お気に入りの温かいカフェオレをすすっていると、爽やかな声がした。
「よっ、アキテルじゃん。何やってんの?宿題?」
声の主は、クラスメイトのダリウスだ。透き通った肌に、目にかかるほど伸びた黒髪から覗く青い目が、端正な顔立ちと相まって、目を惹きつける。「俺を見ろ」という力があるとでも言うのか、不思議な迫力がある。さすがは有力政治家を親に持つだけはある。
彼は僕の隣の席にコーヒーを置き、少し分厚いコートを脱いで椅子に掛けた。一連の仕草があまりに洗練されていて、思わず見つめてしまった。
椅子に腰掛けた彼が「今日は冷えるな」と言いながら少し首を傾げたところで、僕はこの画面に映るものを尋ねられていたことを思い出した。

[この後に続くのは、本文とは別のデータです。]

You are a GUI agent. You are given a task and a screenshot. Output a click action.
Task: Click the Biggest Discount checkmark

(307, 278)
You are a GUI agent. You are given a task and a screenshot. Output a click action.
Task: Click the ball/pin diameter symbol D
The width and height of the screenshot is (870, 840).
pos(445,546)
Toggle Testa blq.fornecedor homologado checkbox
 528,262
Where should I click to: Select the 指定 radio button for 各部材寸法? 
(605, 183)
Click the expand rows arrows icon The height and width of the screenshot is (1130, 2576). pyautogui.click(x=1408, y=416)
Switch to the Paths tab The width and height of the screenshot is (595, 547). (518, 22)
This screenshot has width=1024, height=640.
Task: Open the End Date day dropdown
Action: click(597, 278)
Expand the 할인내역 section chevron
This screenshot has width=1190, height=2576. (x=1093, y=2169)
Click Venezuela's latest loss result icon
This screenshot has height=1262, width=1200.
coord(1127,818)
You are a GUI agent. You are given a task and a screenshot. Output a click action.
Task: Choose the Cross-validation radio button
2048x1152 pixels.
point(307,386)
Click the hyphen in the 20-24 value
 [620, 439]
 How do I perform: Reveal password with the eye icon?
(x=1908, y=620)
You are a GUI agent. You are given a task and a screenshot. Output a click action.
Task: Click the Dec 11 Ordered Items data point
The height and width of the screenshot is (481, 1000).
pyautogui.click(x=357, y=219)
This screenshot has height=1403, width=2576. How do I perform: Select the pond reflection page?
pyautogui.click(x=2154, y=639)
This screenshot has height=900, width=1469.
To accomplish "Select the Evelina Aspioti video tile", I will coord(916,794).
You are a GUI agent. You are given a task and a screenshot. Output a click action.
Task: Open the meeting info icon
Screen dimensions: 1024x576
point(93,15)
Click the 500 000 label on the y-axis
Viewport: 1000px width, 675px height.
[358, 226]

「ああ、本当にな。それで、これは宿題じゃないんだ。人間標本って、知っているかい?」
僕は、自分の生まれや人間標本の研究対象者としてやらなければならないことを説明した。ダリウスは、僕の話を一通り聞き終えた後、僕が見せたレポートに目を通して、少し考えるように目を伏せた。彼の横顔を、少し古びたカフェのランプが柔らかく照らしている。薄暗い店内のなかで、その瞳だけが妙に際立って見えた。
「なるほどね。理想的な“人間標本”か。」
ダリウスはどこか愉快そうな、でもわずかに皮肉も混じるような声色を滲ませる。
「お前さ、そういう状況に不満とかあったりしないのか?」 彼は、まるで研究対象を見るようにこちらを覗き込む。いや、もしかすると、本当に好奇心むき出しで“人間標本”としての僕を観察しているのかもしれない。
「不満、かぁ」 僕はマグカップに視線を落とす。表面に映る自分の顔が、少し曇って見えるのは、カフェオレの湯気のせいか、あるいは心の底に渦巻く何かのせいか。
「正直、特には……。生まれたときからそういう環境で育ったし、父さん母さんは、後見人だけど、優しいし」 言葉を切って、ダリウスの反応を探るように顔を上げる。彼は相変わらず整った表情のまま、どこか興味深げに僕を見ていた。
「ふーん、そうなのか。」
普通の相槌のようにも聞こえるが、その声には、何か挑発めいた色が含まれている。まるで「お前はそれで満足しているのか?」と問うているようだ。見透かすような瞳が僕を見ている。
ドキリとした。いや、実際、少し疑問に思うことは、ありはしたのだ。何不自由ない生活をしていて、全てが理想的だとお墨付きまで貰っているというのに、いつも何かが足りない気がしている。それは不満というよりは、何か物足りない、そんな感覚だった。
僕は初めて、何かが自分に足りていないのだ、と自覚するとともに、それが一体何なのか、捉えることができずにいた。
その日を境に、僕は何かとんでもないことを考えているのではないかという漠然とした恐怖をうっすらと感じながらも、この悩みの正体は一体何なのか、考えることをやめられずにいた。
**
ああ、あの時に初めて、僕は「つまらない」という感覚を自覚したんだったな。それを探し求めたあまりに「エデンにおける近代芸術史の盛衰」をテーマに研究活動を行うようになって、バビロンに手がかりを求めようとしたんだ。